### Aim of the exercise
Restate each line of the listing exactly, without carrying over any pictures.

### Excerpted data
----------

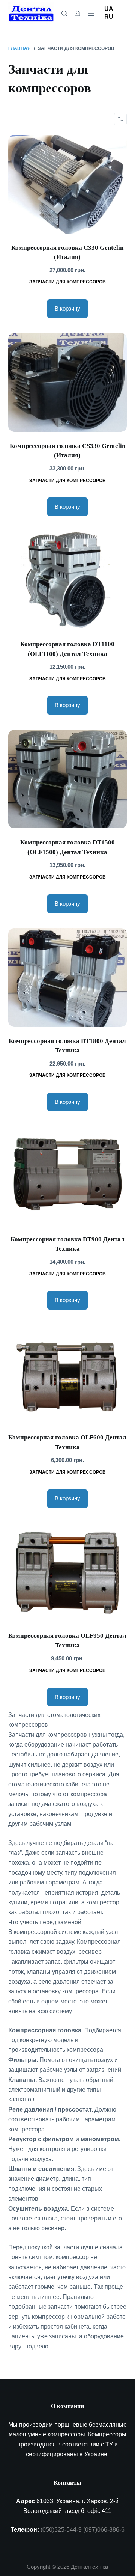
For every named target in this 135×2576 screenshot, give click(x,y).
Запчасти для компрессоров (67, 282)
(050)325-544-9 (61, 2529)
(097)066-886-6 (103, 2529)
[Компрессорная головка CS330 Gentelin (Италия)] (67, 382)
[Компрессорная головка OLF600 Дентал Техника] (67, 1374)
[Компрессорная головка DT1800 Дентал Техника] (67, 977)
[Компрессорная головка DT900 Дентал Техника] (67, 1175)
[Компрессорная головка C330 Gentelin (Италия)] (67, 184)
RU (108, 17)
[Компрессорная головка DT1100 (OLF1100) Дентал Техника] (67, 580)
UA (108, 9)
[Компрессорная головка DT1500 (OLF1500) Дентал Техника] (67, 779)
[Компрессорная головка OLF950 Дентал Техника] (67, 1572)
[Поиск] (64, 13)
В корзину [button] (67, 308)
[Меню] (91, 13)
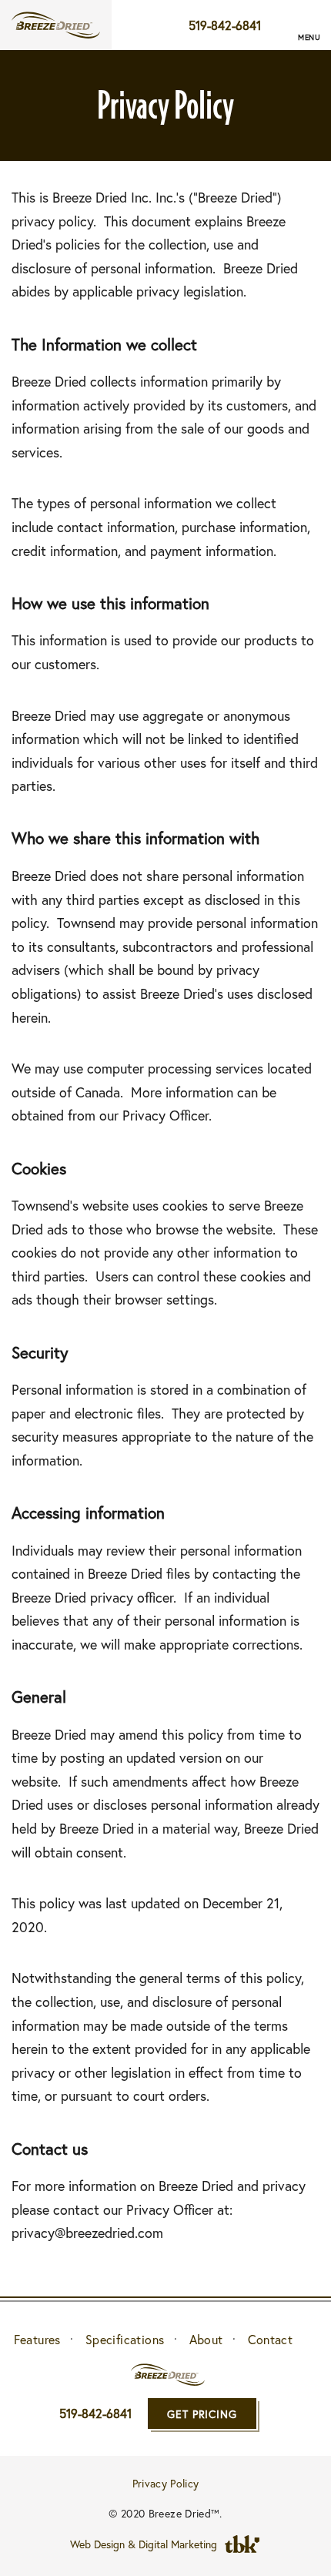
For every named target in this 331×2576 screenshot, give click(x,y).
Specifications (125, 2339)
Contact (270, 2339)
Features (37, 2339)
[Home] (56, 25)
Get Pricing (202, 2414)
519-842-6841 (225, 25)
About (206, 2339)
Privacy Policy (165, 2482)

----------

### Result below
For every named target in this 135×2576 screenshot, give click(x,y).
Запчасти для компрессоров (67, 282)
(050)325-544-9 (61, 2529)
(097)066-886-6 (103, 2529)
[Компрессорная головка CS330 Gentelin (Италия)] (67, 382)
[Компрессорная головка OLF600 Дентал Техника] (67, 1374)
[Компрессорная головка DT1800 Дентал Техника] (67, 977)
[Компрессорная головка DT900 Дентал Техника] (67, 1175)
[Компрессорная головка C330 Gentelin (Италия)] (67, 184)
RU (108, 17)
[Компрессорная головка DT1100 (OLF1100) Дентал Техника] (67, 580)
UA (108, 9)
[Компрессорная головка DT1500 (OLF1500) Дентал Техника] (67, 779)
[Компрессорная головка OLF950 Дентал Техника] (67, 1572)
[Поиск] (64, 13)
В корзину [button] (67, 308)
[Меню] (91, 13)
For every named target in this 331×2576 screenshot, give click(x,y).
Specifications (125, 2339)
Contact (270, 2339)
Features (37, 2339)
[Home] (56, 25)
Get Pricing (202, 2414)
519-842-6841 (225, 25)
About (206, 2339)
Privacy Policy (165, 2482)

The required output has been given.